# WORK ORDER
Reproduce exactly the lines below, starting with the line that contains "The width and height of the screenshot is (840, 500)." and ending with the last line of the records, both included, and nothing else.

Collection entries
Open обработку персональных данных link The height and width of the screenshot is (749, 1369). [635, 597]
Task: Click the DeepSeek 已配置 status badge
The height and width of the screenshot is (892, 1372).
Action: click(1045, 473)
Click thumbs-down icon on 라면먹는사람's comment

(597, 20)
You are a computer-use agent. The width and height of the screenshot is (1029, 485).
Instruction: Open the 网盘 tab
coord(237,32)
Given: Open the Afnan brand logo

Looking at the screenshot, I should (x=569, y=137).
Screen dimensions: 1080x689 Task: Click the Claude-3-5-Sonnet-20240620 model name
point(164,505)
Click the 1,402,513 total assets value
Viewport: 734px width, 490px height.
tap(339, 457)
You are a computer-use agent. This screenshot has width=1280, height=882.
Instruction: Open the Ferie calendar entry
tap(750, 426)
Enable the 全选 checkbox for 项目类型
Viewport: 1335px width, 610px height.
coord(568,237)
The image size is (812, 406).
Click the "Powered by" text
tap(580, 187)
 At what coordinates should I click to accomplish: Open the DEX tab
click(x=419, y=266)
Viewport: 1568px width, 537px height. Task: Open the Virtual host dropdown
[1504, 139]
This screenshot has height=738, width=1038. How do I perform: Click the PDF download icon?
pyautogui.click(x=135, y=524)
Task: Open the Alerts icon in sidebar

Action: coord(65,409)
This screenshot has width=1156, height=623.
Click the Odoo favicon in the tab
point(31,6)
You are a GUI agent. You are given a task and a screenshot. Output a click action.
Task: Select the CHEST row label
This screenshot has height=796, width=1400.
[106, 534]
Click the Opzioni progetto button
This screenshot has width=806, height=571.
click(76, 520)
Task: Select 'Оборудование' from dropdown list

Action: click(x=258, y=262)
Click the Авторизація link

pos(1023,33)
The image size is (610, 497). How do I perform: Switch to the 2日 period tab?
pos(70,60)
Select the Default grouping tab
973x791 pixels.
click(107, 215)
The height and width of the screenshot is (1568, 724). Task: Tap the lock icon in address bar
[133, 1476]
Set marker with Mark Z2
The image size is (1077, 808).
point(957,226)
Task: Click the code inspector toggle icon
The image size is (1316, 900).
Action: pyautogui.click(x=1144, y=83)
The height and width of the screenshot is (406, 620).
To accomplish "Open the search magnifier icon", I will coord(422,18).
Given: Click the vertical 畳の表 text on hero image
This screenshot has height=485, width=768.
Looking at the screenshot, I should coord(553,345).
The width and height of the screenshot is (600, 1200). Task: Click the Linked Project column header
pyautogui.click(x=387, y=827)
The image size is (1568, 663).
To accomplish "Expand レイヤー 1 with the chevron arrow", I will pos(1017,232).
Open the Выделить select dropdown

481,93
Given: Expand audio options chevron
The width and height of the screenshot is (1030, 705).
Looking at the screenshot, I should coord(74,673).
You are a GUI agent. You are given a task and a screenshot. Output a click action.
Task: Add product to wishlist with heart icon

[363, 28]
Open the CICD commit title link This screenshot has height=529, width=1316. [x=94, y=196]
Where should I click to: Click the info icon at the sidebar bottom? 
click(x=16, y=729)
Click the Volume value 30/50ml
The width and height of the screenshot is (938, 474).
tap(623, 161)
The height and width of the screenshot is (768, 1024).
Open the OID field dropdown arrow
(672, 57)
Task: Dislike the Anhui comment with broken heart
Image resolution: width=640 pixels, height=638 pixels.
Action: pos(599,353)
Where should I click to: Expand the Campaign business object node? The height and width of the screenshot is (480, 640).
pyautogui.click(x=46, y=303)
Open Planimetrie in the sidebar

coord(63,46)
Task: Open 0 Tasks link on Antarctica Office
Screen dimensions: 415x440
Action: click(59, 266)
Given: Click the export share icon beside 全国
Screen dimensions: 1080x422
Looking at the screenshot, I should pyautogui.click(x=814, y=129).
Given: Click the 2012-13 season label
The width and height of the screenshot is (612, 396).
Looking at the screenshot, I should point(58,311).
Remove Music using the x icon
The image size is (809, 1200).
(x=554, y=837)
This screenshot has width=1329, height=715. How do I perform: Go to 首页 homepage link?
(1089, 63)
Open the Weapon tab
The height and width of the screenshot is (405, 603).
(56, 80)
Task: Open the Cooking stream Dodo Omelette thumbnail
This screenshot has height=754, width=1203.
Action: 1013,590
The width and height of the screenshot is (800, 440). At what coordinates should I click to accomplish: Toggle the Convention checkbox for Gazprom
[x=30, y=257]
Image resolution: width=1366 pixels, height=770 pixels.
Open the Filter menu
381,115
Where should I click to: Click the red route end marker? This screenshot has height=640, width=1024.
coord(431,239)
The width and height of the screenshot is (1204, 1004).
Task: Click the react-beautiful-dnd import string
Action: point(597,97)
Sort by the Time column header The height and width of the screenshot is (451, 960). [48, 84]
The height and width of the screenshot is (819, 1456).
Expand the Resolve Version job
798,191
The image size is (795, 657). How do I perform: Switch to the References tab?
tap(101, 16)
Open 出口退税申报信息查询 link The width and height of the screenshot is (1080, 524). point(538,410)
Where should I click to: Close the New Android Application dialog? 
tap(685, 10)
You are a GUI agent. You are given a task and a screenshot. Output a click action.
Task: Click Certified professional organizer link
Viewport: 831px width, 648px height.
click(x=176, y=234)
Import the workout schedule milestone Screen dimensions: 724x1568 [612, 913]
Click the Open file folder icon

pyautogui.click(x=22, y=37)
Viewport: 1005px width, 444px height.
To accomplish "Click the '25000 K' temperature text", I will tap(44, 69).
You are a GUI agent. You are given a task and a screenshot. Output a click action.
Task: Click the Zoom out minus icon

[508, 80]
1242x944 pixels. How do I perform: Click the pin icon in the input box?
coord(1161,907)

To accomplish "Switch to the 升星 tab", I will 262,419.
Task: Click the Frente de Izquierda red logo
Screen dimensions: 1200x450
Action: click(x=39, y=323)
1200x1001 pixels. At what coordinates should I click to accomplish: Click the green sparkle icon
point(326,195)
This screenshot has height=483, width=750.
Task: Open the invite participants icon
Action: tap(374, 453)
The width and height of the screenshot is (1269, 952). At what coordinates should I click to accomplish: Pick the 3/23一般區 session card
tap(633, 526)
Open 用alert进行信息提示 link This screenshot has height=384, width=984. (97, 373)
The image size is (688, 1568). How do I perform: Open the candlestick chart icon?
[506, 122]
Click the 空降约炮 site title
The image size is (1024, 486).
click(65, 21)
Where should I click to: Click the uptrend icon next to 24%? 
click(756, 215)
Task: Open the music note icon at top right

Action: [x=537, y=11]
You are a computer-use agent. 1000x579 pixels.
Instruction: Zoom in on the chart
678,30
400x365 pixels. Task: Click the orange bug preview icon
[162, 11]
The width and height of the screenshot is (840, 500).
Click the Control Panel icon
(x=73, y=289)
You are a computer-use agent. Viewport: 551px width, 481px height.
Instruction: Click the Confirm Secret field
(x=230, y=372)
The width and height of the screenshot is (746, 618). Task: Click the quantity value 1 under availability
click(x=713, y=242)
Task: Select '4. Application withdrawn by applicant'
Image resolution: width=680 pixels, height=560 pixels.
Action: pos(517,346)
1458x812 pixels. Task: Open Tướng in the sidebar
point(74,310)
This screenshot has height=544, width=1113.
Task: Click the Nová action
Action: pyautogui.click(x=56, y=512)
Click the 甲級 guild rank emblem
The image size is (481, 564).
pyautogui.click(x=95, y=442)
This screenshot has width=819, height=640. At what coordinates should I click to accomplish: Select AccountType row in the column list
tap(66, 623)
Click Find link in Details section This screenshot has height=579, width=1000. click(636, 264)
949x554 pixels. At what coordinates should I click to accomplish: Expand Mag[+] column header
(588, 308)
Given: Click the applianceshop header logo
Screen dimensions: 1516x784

# WRITTEN REPLY
The width and height of the screenshot is (840, 500).
Click the Control Panel icon
(x=73, y=289)
You are a computer-use agent. Viewport: 551px width, 481px height.
Instruction: Click the Confirm Secret field
(x=230, y=372)
The width and height of the screenshot is (746, 618). Task: Click the quantity value 1 under availability
click(x=713, y=242)
Task: Select '4. Application withdrawn by applicant'
Image resolution: width=680 pixels, height=560 pixels.
Action: pos(517,346)
1458x812 pixels. Task: Open Tướng in the sidebar
point(74,310)
This screenshot has height=544, width=1113.
Task: Click the Nová action
Action: pyautogui.click(x=56, y=512)
Click the 甲級 guild rank emblem
The image size is (481, 564).
pyautogui.click(x=95, y=442)
This screenshot has width=819, height=640. At what coordinates should I click to accomplish: Select AccountType row in the column list
tap(66, 623)
Click Find link in Details section This screenshot has height=579, width=1000. click(636, 264)
949x554 pixels. At what coordinates should I click to accomplish: Expand Mag[+] column header
(588, 308)
Given: Click the applianceshop header logo
Screen dimensions: 1516x784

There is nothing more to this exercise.